Cruzando el canal de entrada al puerto en ruta para atacar el campo Hickam, el caza Mitsubishi A6M2 Zero volado por el piloto de primera clase Naval Takeshi Hirano fue gravemente dañado por una combinación de fuego terrestre y fuego antiaéreo del destructor Helm y el dragaminas Bobolink. Para aquellos en el suelo, parecía que Hirano tenía la intención de aterrizar su Zero en una calle dentro de Fort Kamehameha, que limita con la entrada del canal a Pearl Harbor. Mientras su luchador lisiado se abría paso por el fuerte, el ala izquierda de Hirano cortó una palmera y la hizo caer al suelo.

El Zero atacó en la base de Ordnance Machine Shop, Edificio 52, donde los soldados se habían refugiado. El impacto del luchador japonés mató a Hirano al instante. Cuatro soldados murieron y cinco resultaron heridos como resultado de los escombros que volaron desde el avión.

Mientras el ataque se extendía por encima, el ejército y sus hombres empeñados en la búsqueda de recuerdos buscaron en el avión cualquier cosa valiosa. Dentro del bolsillo de Hirano había un pequeño mapa que mostraba el punto de encuentro donde los atacantes retirados se encontrarían cuando regresaran a los transportistas. Esto dio a los aviones de búsqueda estadounidenses una dirección general de dónde estaban los transportistas, pero no una ubicación precisa de dónde esperar la flota japonesa. Los B-17 fueron en busca de los japoneses, pero no pudieron localizarlos.

Después de la batalla, los restos fueron llevados a un hangar de Hickam Field y estudiados por su valor de inteligencia.
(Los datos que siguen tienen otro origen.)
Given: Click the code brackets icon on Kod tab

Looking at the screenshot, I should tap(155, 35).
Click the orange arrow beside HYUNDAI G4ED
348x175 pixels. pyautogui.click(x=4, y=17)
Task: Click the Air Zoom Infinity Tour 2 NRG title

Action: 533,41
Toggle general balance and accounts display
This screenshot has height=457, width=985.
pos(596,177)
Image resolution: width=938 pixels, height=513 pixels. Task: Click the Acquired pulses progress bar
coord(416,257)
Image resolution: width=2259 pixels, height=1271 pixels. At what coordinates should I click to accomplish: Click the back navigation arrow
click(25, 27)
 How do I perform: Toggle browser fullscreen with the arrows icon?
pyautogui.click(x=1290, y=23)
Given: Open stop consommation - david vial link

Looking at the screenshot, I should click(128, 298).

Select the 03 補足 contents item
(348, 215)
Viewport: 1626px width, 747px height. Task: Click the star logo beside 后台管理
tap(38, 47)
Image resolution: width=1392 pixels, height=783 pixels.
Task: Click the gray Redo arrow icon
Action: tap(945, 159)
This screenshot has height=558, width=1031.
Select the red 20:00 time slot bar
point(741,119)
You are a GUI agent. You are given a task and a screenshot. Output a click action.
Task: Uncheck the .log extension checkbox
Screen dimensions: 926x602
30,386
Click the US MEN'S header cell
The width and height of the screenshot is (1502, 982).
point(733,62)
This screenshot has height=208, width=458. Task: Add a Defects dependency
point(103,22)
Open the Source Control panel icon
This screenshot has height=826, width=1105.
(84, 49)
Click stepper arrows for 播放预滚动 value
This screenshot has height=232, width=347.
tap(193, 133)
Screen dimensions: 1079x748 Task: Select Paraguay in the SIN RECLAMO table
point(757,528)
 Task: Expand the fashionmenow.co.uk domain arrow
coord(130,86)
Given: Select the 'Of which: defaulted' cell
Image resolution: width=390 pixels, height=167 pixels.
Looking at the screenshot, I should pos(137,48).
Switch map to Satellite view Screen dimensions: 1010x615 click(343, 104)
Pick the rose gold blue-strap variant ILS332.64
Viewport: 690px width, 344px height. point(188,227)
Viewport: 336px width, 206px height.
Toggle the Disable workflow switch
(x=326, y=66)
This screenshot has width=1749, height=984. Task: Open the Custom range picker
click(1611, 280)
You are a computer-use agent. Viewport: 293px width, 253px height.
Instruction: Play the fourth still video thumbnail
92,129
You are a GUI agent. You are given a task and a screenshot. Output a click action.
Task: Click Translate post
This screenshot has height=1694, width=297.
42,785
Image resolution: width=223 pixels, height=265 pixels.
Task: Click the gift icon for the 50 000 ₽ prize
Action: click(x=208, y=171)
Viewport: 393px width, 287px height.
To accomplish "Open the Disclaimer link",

Y aunque no se descubrió nada nuevo en lo que respecta a la aerodinámica o el armamento, los investigadores consideraron que la mayor parte parecían copias de componentes fabricados en los EE. UU., Dando lugar a la creencia de que el Zero era una copia de un avión estadounidense.

En el lado oriental de Oahu, el aire de la mañana sobre la Estación Naval de la Bahía de Kaneohe fue atravesado por el ruido de los aviones que volaban a baja altura alrededor de las 7:50 a.m. Poco después, los atacantes atacaron aviones amarrados en la bahía y aquellos en la rampa del hidroavión. Los marineros y los marines comenzaron a disparar con rifles y ametralladoras. El ataque duró entre diez y quince minutos antes de que el avión se retirara hacia el norte.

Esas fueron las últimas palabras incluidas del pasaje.